Lifecycle: PRE, LIVE, POST¶
auditable attaches at three points in an agent's life: before it is deployed (PRE), while it runs (LIVE), and after a run completes (POST). Each pillar has one public entry point and answers one honest question. The three share a single foundation: the same typed two-layer decision graph (execution edges observed from the trace, dependency edges declared or inferred) is what each pillar scores and reports. The pillar changes; the graph kernel does not. See Architecture for the graph itself.

| Pillar | When it fires | Focus | Public entry |
|---|---|---|---|
| PRE | Design time, before any step runs | Lint a declared plan, name the control-flow chokepoint, withhold dependency-state risk | analyze_plan (from auditable.graph.pre) |
| LIVE | While the agent runs | Capture a decision, re-decide under live state, route a fix through a rail | replay plus ActionGate |
| POST | After a run completes | Rank a finished run by structural blast share, name the keystone | analyze_run |
The three rows are the whole map. Each pillar below expands into one collapsible block: open the one you need. For a single payment carried through all three at once, see One Payment Across All Three.

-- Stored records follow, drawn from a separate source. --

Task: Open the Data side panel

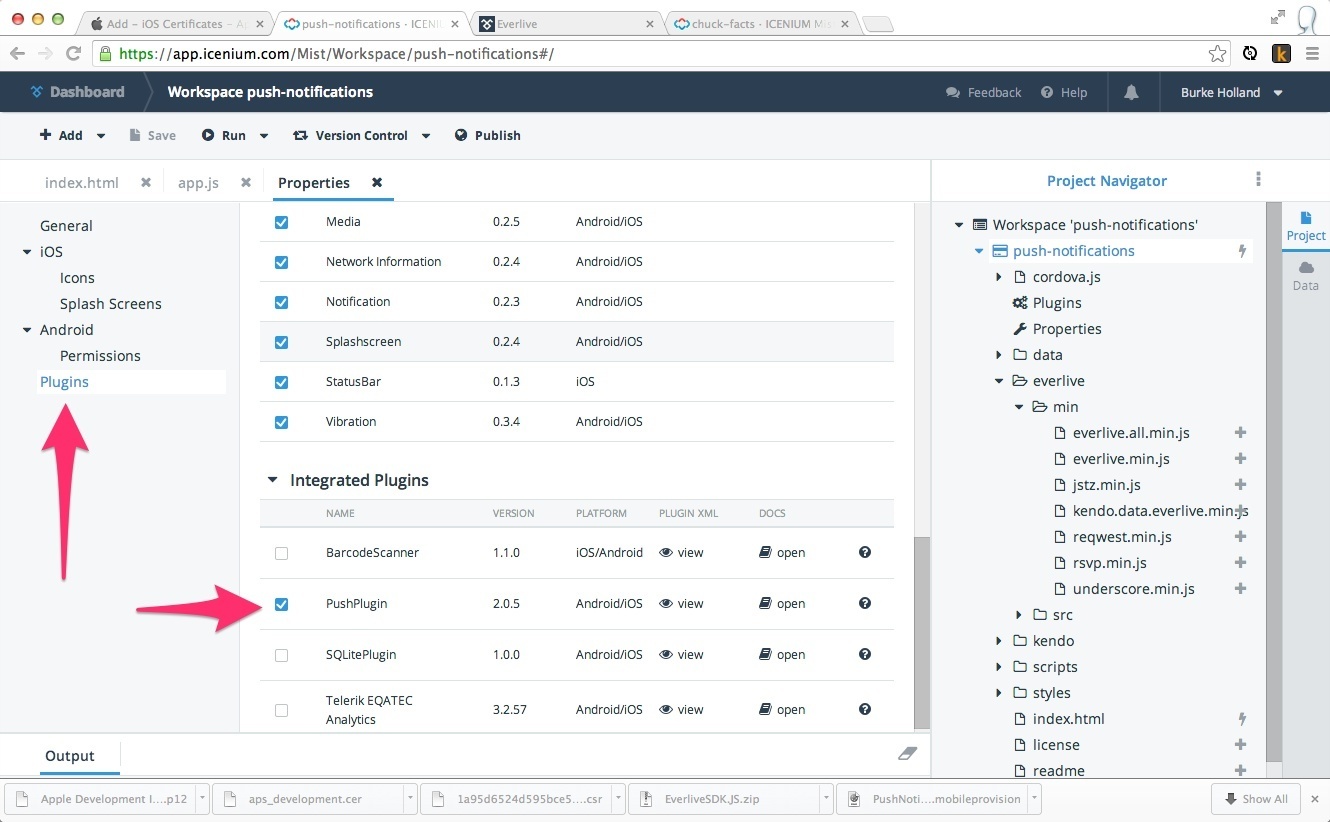Action: 1305,275
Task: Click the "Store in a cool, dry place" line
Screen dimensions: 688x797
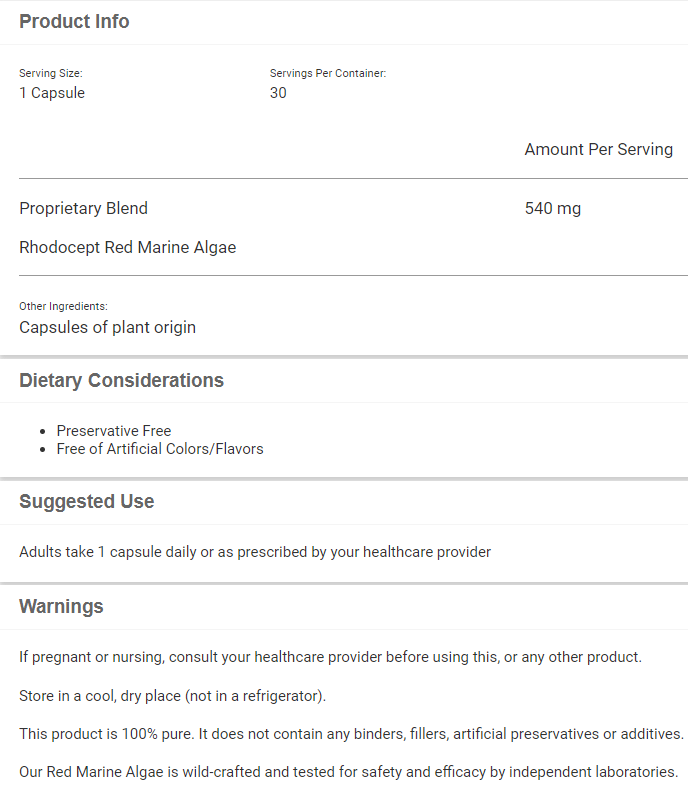Action: click(172, 695)
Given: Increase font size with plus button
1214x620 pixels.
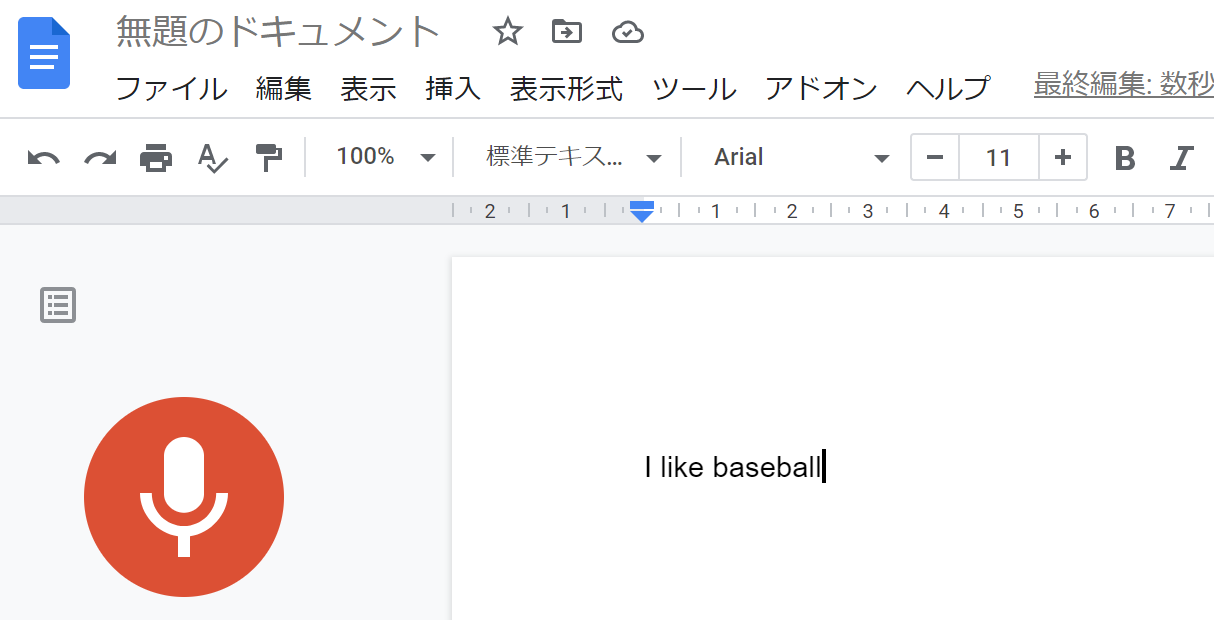Looking at the screenshot, I should pyautogui.click(x=1063, y=157).
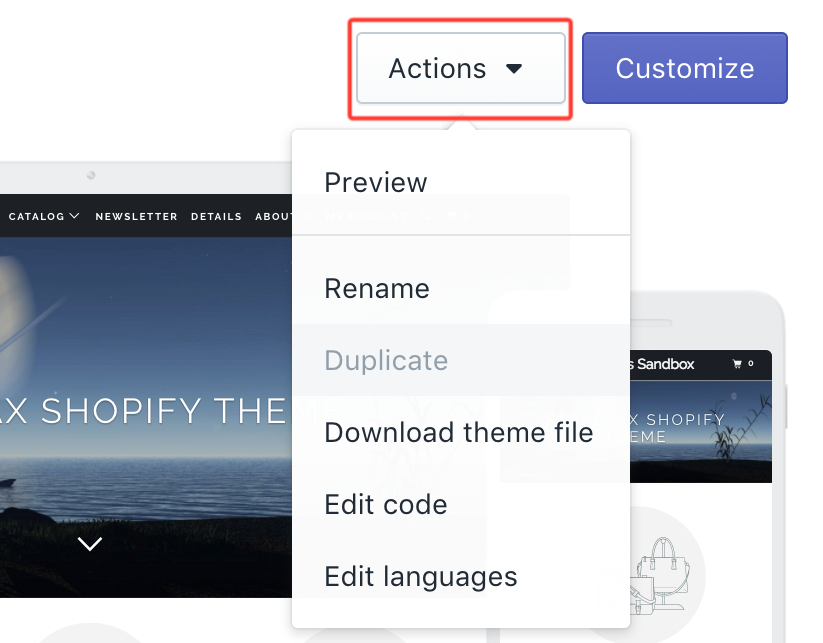
Task: Click the mobile preview hero image
Action: coord(700,430)
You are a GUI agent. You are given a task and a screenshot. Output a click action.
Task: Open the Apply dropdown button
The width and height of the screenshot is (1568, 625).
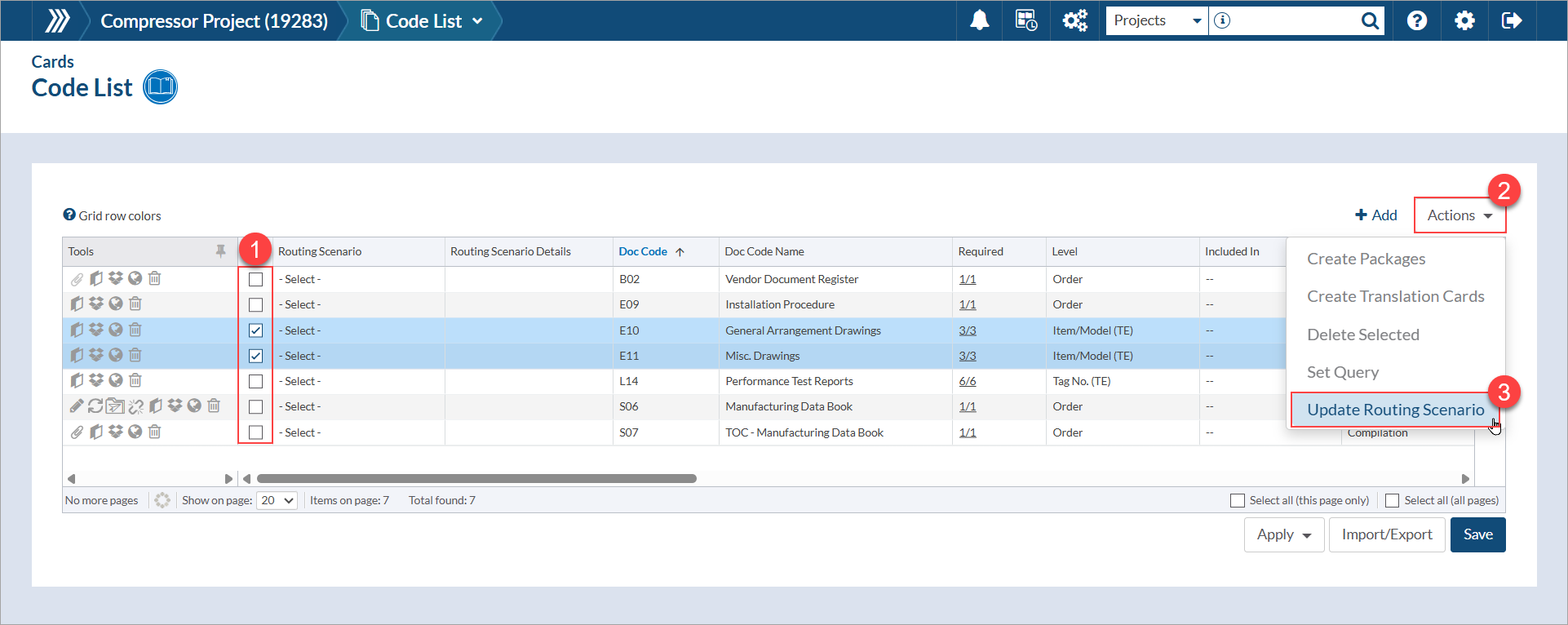[1283, 535]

The Three Pillars in Detail¶
PRE: Lint the Plan Before Deploy
PRE runs at design time over a declared plan, before a single step executes. A declared plan carries control flow and declared data reads and writes, but no observed values, so PRE computes only the parts that are honest before the run: read-only structural lints and a coverage-readiness report.
The entry point is analyze_plan(plan, *, adapter=declared_plan_v1), imported from auditable.graph.pre. It is not a top-level auditable export, and it needs the graph extra. It returns a PreReport carrying four reachability lints, the execution-topology keystone (the structural chokepoint of the plan), and a Preflight Coverage Report.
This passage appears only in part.